As for a recipe that requires specific measurements, I thought I would share this one…
Recently Charming Suitor and I took a road trip to Kentucky to visit his parents. They are just the loveliest people, married 55 years, spunky and affectionate, smart and witty and awfully kind. And the most hospitable of hosts. We looked at old pictures and yearbooks, they told all the embarassing tales one wants to hear about their beloved, we got to see all the old family homes and meet a wonderful family friend, and eat delicous meals. Including my first foray into the world of BBQ Mutton, and let me say, my life is forever changed for the better. I got twelve hours in the car with CS, singing along to guilty pleasure road trip songs, and pulling off the highway for little adventures. It was a pretty perfect weekend.

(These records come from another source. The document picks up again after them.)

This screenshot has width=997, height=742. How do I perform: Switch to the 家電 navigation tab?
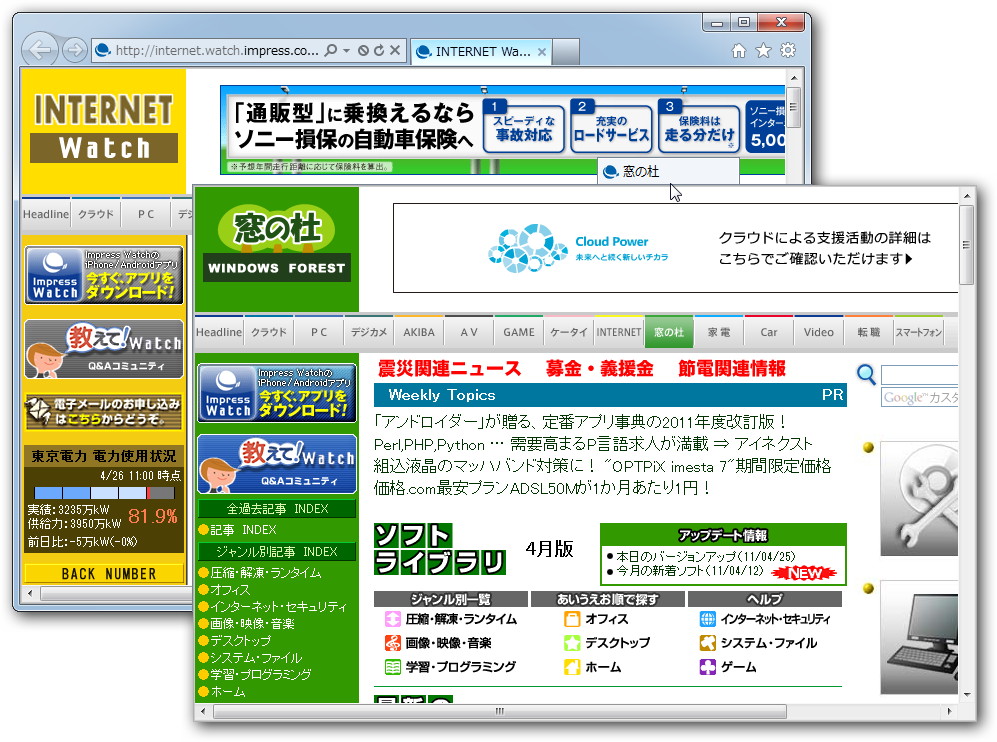[x=720, y=330]

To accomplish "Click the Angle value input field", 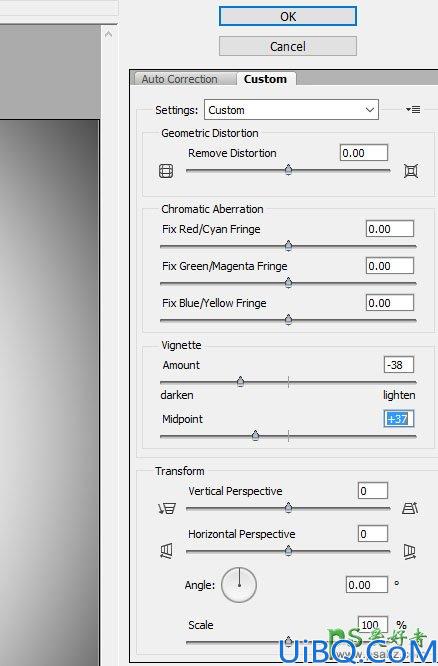I will coord(367,585).
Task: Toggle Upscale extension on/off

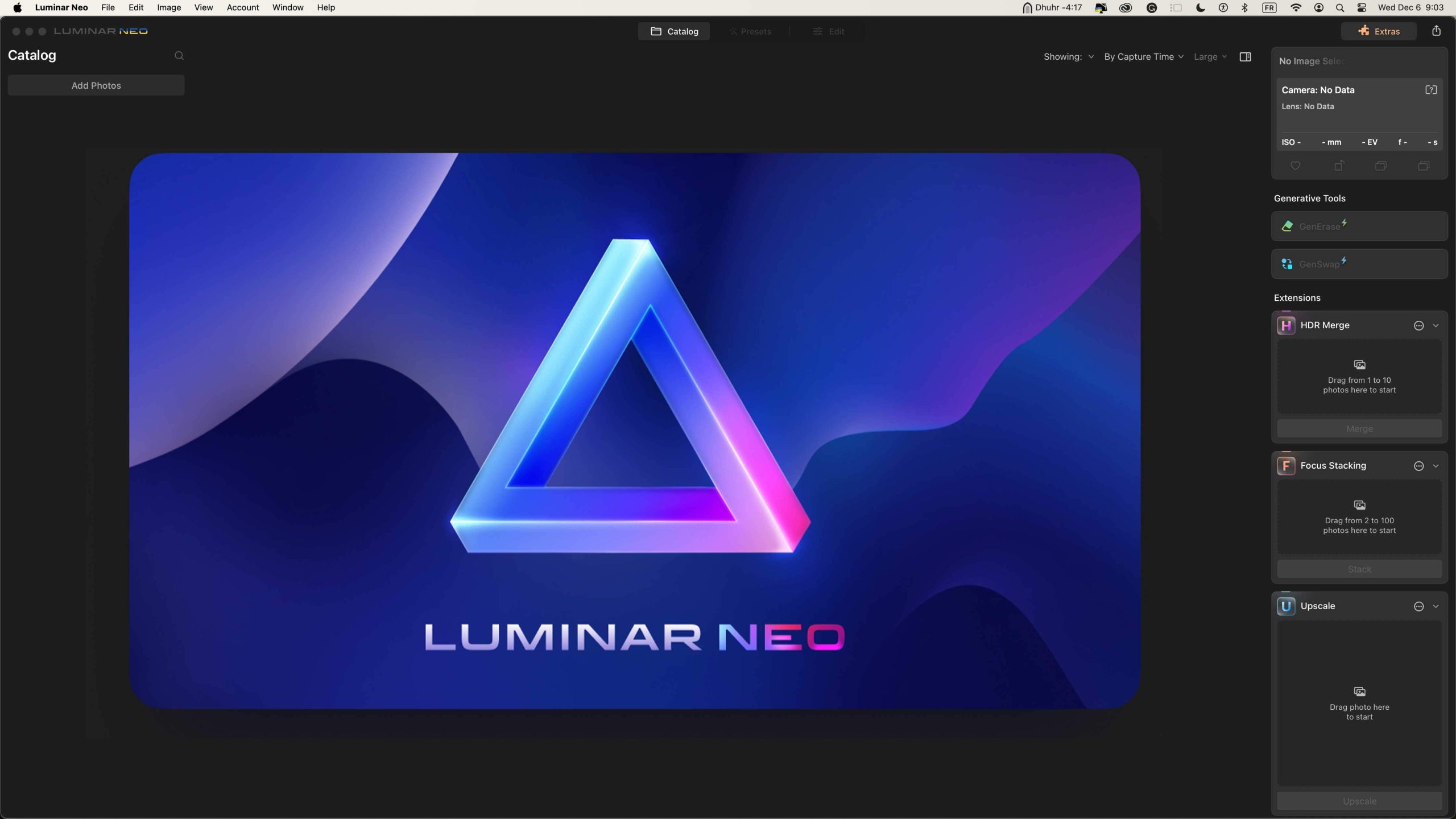Action: 1419,605
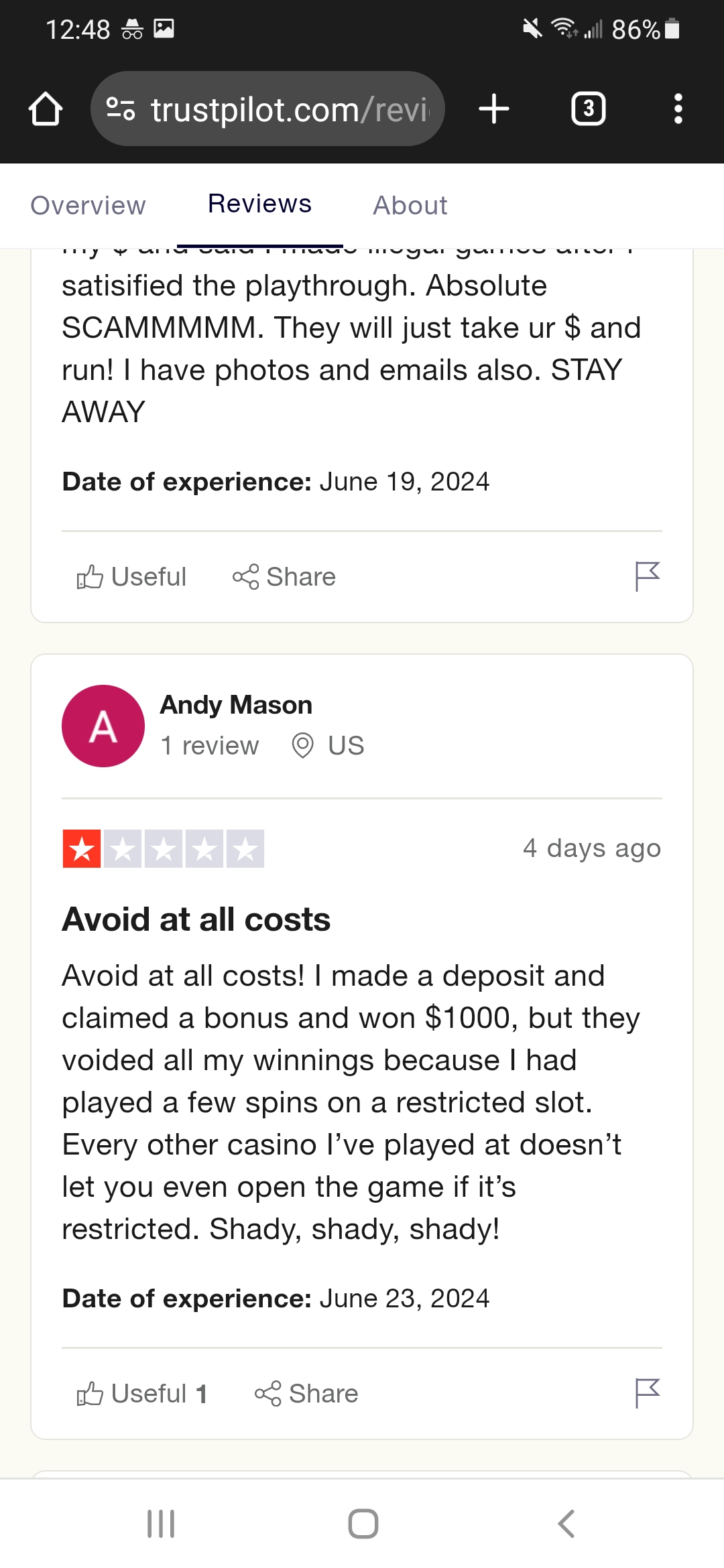Share Andy Mason's review
The height and width of the screenshot is (1568, 724).
[x=306, y=1394]
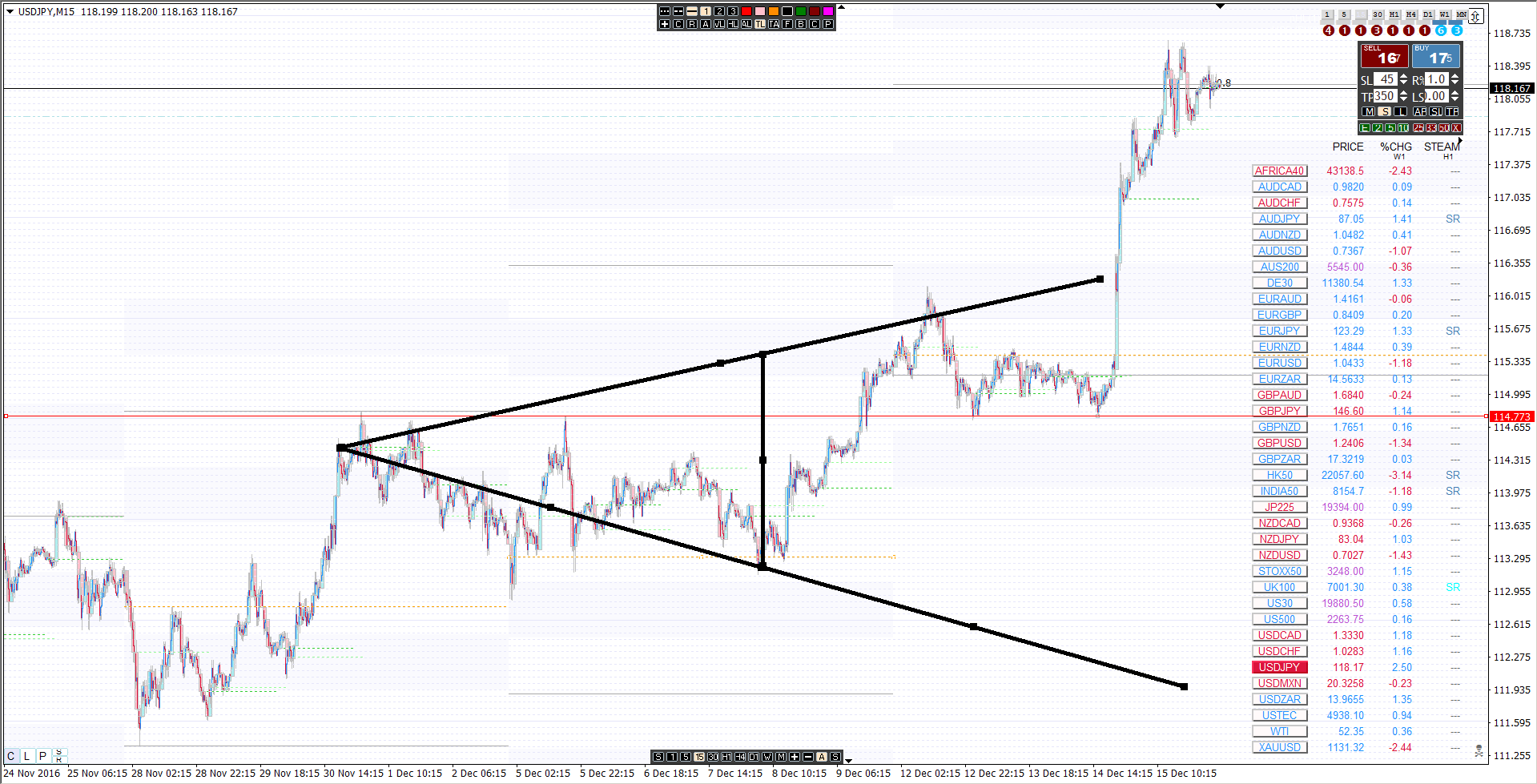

One of the highlights for me was the morning ritual of biscuit baking…light as air biscuits, crunchy on the outside and ethereal on the inside, glorious little pillows of delicious. Charming Mother, with much encouragement from Reverend Charming and my own CS, would arise to measure carefully the simple ingredients, and work her biscuit magic. Every morning a basket of them would disappear, mine and CM’s with butter and strawberry jam, RC's with butter and sorghum molasses, and CS' with every possible topping and yes I’ll have another please!
Thanks ezrapoundcake.com |
Charming Mother’s Morning Biscuits
2 c flour
½ t salt
4 t baking powder
½ t cream of tartar
½ c shortening
2/3 c milk
Sift first four ingredients together, then cut in shortening. CM used two butter knives for this, with deft hands. I don’t know that I would be as successful with that method, so a pastry cutter would be fine. Add milk to bring together and roll out about ½ inch thick. Cut into biscuits the shape and size you desire, CM’s were about 1 ½ inches across, and bake on ungreased cookie sheet or foil pan, with bisuits just touching at 450. Timing is hard here, and will alter based on the size of your biscuits, you are looking for a good golden brown on the outside. I think these took about 8-10 minutes, but we seemed to go mostly based on smell…when the kitchen smells toasty and nutty and biscuit-y they are done.
I cannot guarantee yours will be as perfect as hers, but I can tell you that the measurements are pretty precise, I wouldn’t alter them.
In this week before my latest baby takes wings and leaves the nest to be delivered into your hands--books or no books, sales or no sales, the fact that I have my CS and that he loves me enough to take me home and share in the comfort of his family table, in the joy of his father’s stories and the glory of his mother’s biscuits, that is the greatest measure of success I could hope for. And I am grateful. So very grateful.